I just seem to remember the Vault Dweller commenting in one of the dialogue options that everyone in the bunker seemed on edge as if the Brotherhood was hiding from/preparing for something.
It was because of the rumors of mutants sighting increasing as of late in the desert to the north, but there was nothing like lockdown at the time.
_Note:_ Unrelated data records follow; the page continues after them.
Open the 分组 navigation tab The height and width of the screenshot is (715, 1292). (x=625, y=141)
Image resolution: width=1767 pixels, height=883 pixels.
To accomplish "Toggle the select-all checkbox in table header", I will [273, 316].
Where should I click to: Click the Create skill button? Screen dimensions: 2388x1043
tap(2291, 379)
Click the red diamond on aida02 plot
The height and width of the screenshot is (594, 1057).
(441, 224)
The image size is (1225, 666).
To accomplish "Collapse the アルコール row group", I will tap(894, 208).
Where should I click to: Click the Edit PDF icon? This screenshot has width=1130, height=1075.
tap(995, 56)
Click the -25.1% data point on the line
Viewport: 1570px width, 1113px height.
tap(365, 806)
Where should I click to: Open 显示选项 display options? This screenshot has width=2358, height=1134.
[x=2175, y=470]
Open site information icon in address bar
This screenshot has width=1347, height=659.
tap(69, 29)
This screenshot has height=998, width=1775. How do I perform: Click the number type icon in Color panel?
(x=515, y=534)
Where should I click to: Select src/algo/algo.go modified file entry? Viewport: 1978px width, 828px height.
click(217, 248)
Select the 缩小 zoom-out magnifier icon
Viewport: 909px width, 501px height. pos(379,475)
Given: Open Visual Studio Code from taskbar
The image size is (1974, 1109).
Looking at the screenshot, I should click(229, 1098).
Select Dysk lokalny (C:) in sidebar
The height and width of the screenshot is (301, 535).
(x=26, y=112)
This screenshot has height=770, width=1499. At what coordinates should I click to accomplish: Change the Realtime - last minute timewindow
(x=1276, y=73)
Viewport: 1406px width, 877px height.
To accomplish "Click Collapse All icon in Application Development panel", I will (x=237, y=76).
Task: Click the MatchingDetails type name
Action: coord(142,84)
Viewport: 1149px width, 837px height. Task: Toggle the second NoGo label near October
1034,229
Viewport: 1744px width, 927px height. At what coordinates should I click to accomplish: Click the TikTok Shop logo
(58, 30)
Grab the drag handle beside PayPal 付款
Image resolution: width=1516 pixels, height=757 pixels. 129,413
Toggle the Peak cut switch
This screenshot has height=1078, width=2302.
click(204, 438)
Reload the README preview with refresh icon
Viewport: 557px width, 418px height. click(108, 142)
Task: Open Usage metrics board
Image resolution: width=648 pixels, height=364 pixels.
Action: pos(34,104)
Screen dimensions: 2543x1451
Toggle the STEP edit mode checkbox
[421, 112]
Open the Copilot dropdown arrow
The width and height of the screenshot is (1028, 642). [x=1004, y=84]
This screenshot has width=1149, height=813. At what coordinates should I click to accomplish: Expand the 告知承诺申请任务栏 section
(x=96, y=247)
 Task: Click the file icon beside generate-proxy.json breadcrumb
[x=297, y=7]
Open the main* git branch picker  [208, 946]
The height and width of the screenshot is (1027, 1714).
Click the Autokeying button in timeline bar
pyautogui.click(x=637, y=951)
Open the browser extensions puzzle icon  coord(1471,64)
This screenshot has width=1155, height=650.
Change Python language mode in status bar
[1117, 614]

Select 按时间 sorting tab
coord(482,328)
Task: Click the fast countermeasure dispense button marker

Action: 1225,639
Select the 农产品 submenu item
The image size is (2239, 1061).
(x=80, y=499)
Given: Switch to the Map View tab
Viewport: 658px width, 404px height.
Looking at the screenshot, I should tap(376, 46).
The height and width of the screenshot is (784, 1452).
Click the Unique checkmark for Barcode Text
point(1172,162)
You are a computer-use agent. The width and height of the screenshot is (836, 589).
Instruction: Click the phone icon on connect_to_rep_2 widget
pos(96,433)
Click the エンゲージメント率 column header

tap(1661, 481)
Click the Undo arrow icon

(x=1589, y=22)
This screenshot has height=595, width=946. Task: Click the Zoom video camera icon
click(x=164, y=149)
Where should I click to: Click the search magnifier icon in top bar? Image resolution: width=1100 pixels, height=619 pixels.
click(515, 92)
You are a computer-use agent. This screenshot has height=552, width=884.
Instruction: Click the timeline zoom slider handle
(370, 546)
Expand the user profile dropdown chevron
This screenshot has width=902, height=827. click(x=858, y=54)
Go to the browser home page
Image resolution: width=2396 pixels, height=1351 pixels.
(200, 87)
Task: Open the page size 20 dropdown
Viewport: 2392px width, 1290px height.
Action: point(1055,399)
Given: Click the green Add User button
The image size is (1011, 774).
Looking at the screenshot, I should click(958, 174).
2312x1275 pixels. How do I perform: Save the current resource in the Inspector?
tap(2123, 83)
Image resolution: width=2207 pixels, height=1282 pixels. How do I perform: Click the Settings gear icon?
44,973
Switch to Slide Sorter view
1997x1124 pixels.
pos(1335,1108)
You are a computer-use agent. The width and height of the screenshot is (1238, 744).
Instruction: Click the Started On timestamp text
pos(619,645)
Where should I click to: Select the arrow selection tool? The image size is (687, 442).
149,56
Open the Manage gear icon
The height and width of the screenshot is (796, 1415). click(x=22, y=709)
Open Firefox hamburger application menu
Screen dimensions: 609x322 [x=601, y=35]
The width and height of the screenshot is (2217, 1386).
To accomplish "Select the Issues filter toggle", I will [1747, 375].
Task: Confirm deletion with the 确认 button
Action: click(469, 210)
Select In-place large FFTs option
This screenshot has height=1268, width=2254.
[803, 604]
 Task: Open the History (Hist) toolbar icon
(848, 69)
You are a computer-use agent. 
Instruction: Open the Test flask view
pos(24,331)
I think it is perhaps disingenuous to say that Fallout 3 actively utilizing 50's music was somehow uncharacteristic when the franchise begins with the Ink Spots playing on a 2077 television set.
Except Fallout 1&2 used the songs in the intro before you even start a new playthrough. If I'm allowed to guess the reasons why, it's because they simply want to set up the tone, mood, and atmosphere of what's to come, instead of implying it having anything to do with the *actual* setting. That's why the TV playing Maybe abruptly died, and why A Kiss to Build a Dream On only played on the video showcasing GECK as if it was included some time before the vault closes for the first time, instead of being something somehow known by the denizens of the waste 300 years after its initial release.

Personally I think having the radio on the Pip-Boy was a mistake. Despite finding Inon Zur's tracks far too medieval fantasy and whimsical in 3, 4 and 76, I actually quite enjoyed his tracks in NV and they blended well with the inclusion of the Mark Morgan tracks. It was cool to walk the Mojave listening to this grim western ambient, only to dust my shoes off and arrive at somewhere like the I-88 and hear In The Shadow of the Valley playing on a tinny radio set at the bar.
Yeah, allowing radio-playing on pip-boy was a mistake. Would rather walk through the waste to the ambient soundtracks, then stumble upon one of the songs playing on the radio in a bar in town, and better yet in casinos and the streets of the Strip.
And yeah, as much as I disliked Inon Zur's pieces in Fallout 3, which sounded more like some epic fantasy ambience like you said, I actually liked his pieces in New Vegas. He's actually talented, just needed some right direction from the right lead/developers.

With Fallout as a setting you have to keep in mind that to a degree, rule of cool is baked into the DNA. Now I would give everyone here the benefit of the doubt in knowing I am not talking about the Pete Hines level of "talking ghouls and mutants" excusing, but I think the 50's music as an aesthetic thing is something that I very easily slot into the suspension of disbelief.
I actually think it depends. Have you paid attention to the song selections included in New Vegas? As far as I could tell, literally ZERO are about post-apocalypse and wastelands. Instead, they rightly fit like a glove to the wild west-esque nature of the setting. I actually love to let a playlist of New Vegas Radio songs play on Youtube while I do whatever these days.

Meanwhile, Fallout 3?
 
I don't even listen to the radio stations in 3 and NV, I certainly wouldn't listen to them in the classics.
Thing is, I see no reason to listen to music that'd be 300 years old in-game. Classical music is timeless, but this is pop music. It'd be completely forgotten.

Classical Music was the Pop music of its day. There is nothing inherently timeless about it, it has stuck around simply because it is music of quality, and the same can be said about the "oldies". Its even more conceivable that a culture that maintained some semblance of 50's american would see these songs sticking around well into the future.